黑窯磚廠他們用赤裸的強制手段,限制了勞動者的某些自由。如果說,我們把他們看成一個社會,他們用某種規定決定勞動者只可能處於依附狀態的情況下而失去任何選擇的話,當然毫無疑問這種規定是完全依靠軍隊與員警來維持。那麼,那些廠主們也拿出一定的貨幣,名之曰工資讓勞動者去購買一些生活用品。請問,除了沒有赤裸的強制之外,這些勞動者與黑窯磚廠的勞動者能有多大的區別?難道就是沒有像樣的住和吃嗎?而這樣的社會,早在20多年就存在過。那時的人們,他們的勞動價值不需要任何計算,只要你出工就行了;你要選擇工作,那只能是異想天開,充其量是在同一的工作地方換個勞動的內容;當然也有極個別的人,由於特殊的情況或需要,換到一個新的勞動地方。但這說明不了什麼問題,這種調換不僅是他個人化了力氣得來,而且只是換了一個具體的依附物件而已,絲毫沒有改變他依附的關係以及依附的性質。再往前推,一個年輕人如果無所事事的話,很可能被送去勞動教養;如果你在工作地方不聽話,同樣也可能受到這樣的遭遇。

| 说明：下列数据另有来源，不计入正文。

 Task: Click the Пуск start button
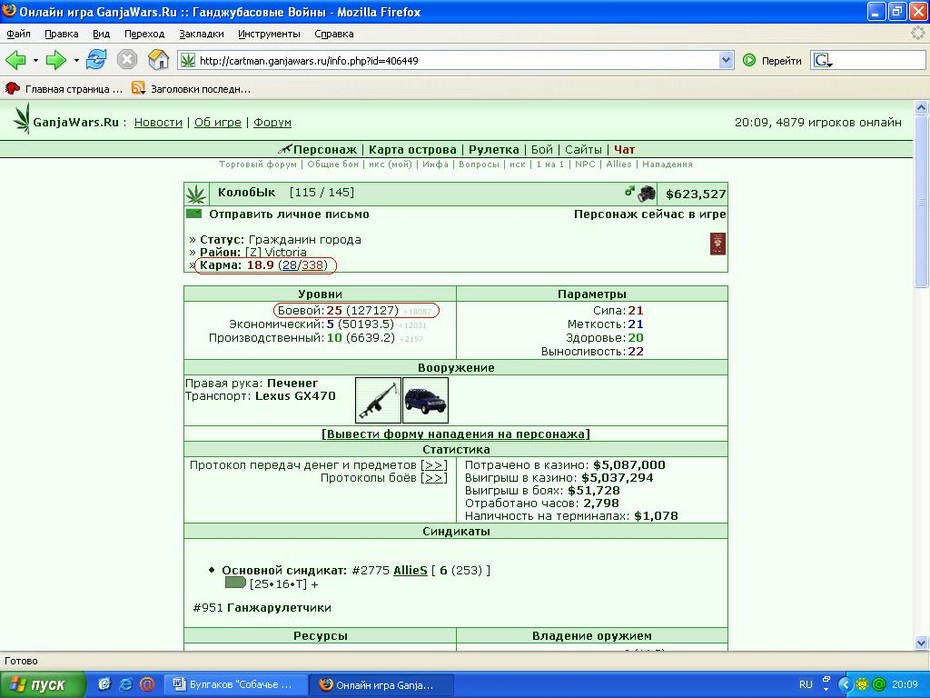tap(42, 685)
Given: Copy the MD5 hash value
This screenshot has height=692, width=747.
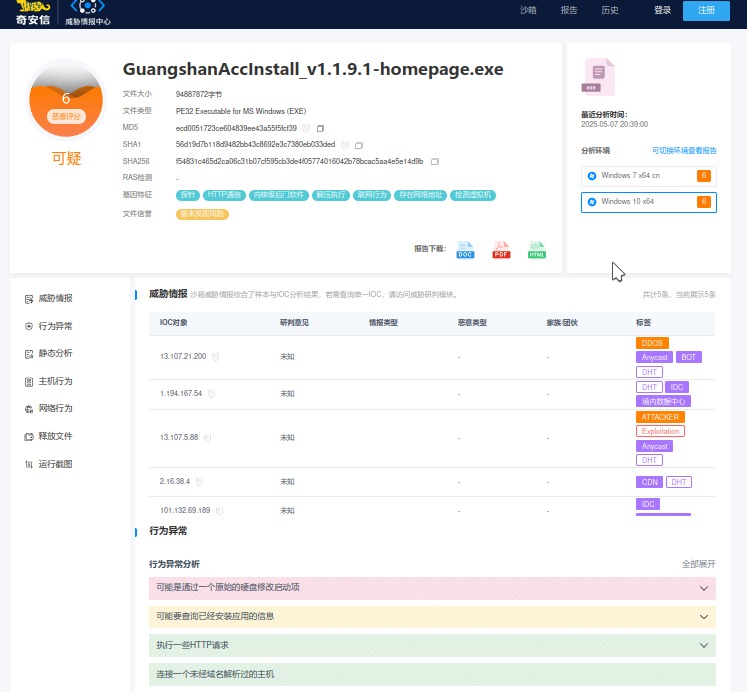Looking at the screenshot, I should tap(321, 128).

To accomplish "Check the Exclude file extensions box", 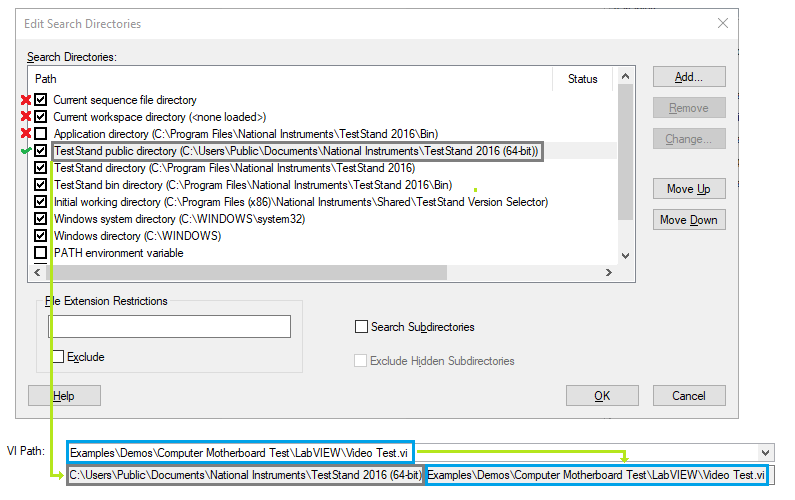I will coord(58,357).
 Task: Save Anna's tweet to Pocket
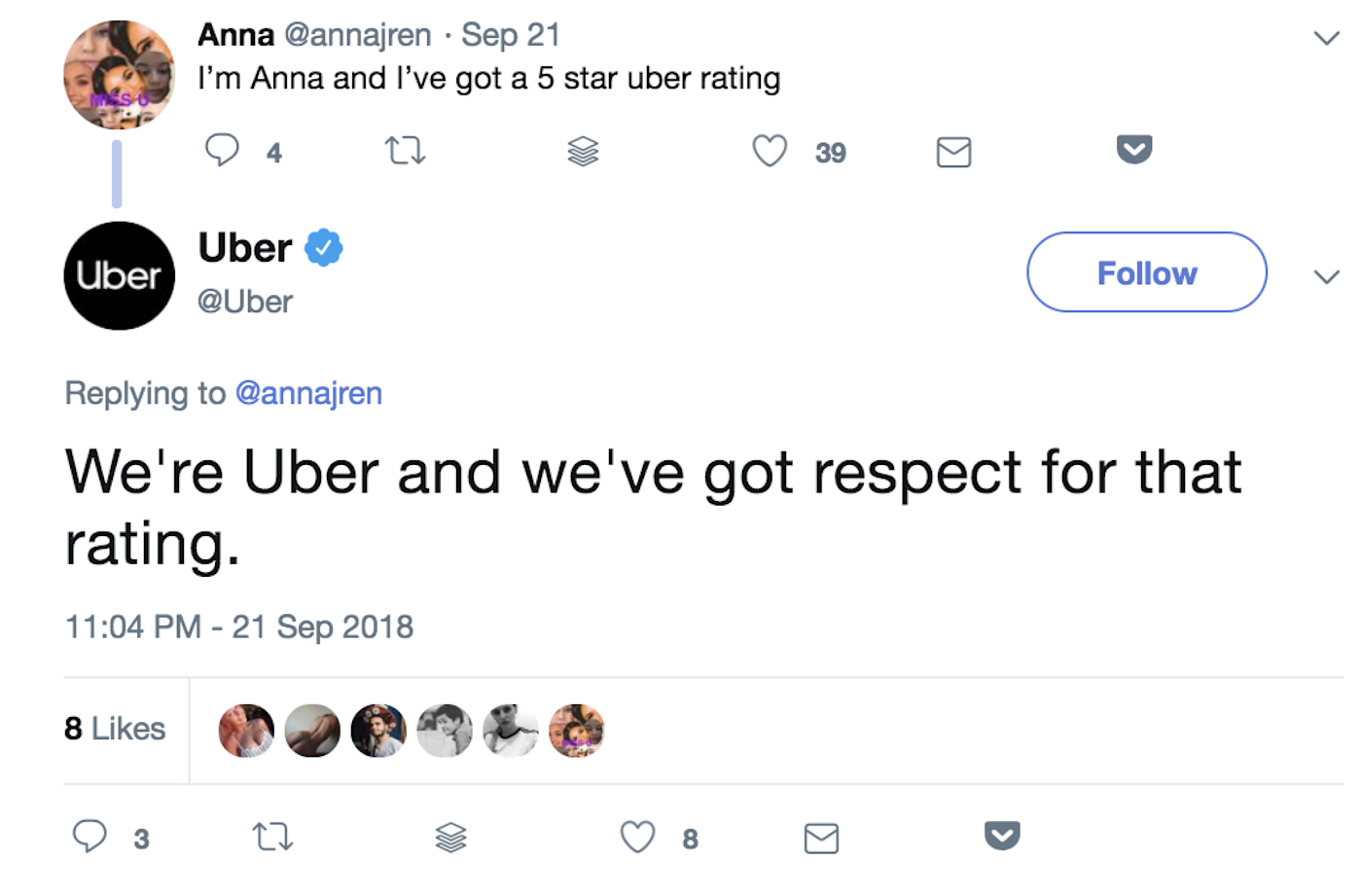coord(1134,149)
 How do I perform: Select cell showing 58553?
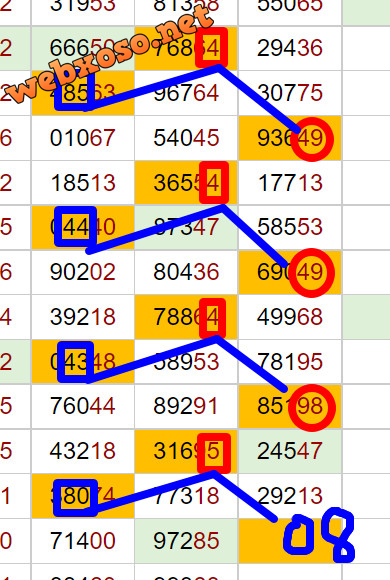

這種勞動者完全被剝奪了他的一切,包括他的尊嚴、自主和選擇,這勞動者不是奴隸是什麼?今天的黑窯磚廠用我們不可接受的暴力來對待勞動者,但在40年前的社會裏,因為它是一個國家,一個社會,已經無需採用這種赤裸的暴力,但許多規定、條款卻與這些暴力起著同樣的作用,因為它們的目的與結果是一致的。黑窯磚廠使用暴力迫使勞動者完全依附,那時的社會則是使用規定與條款使勞動者完全依附,唯一的區別僅是手段而已。這種要求勞動者完全依附的特徵,就是奴隸的特徵。但我們的有些文人無法接受這一點,也不願看到這一點。這可能是如果承認這一點,那麼這樣的社會就是奴隸的社會,這些文人們也只是奴隸社會的文人,這好象說他們還是未開化的野人一樣。我們的歷史經歷了什麼?在統治者統治的野心下,運用人類理想的信念,把這些信念加以改造,使其有利於自己的統治。然後用輿論和制定的規定用這些信念加以打扮,強化給我們每一個人,強化給我們的社會。於是改變了我們的認識,改變了我們的是非觀念,改變了我們的生活習俗。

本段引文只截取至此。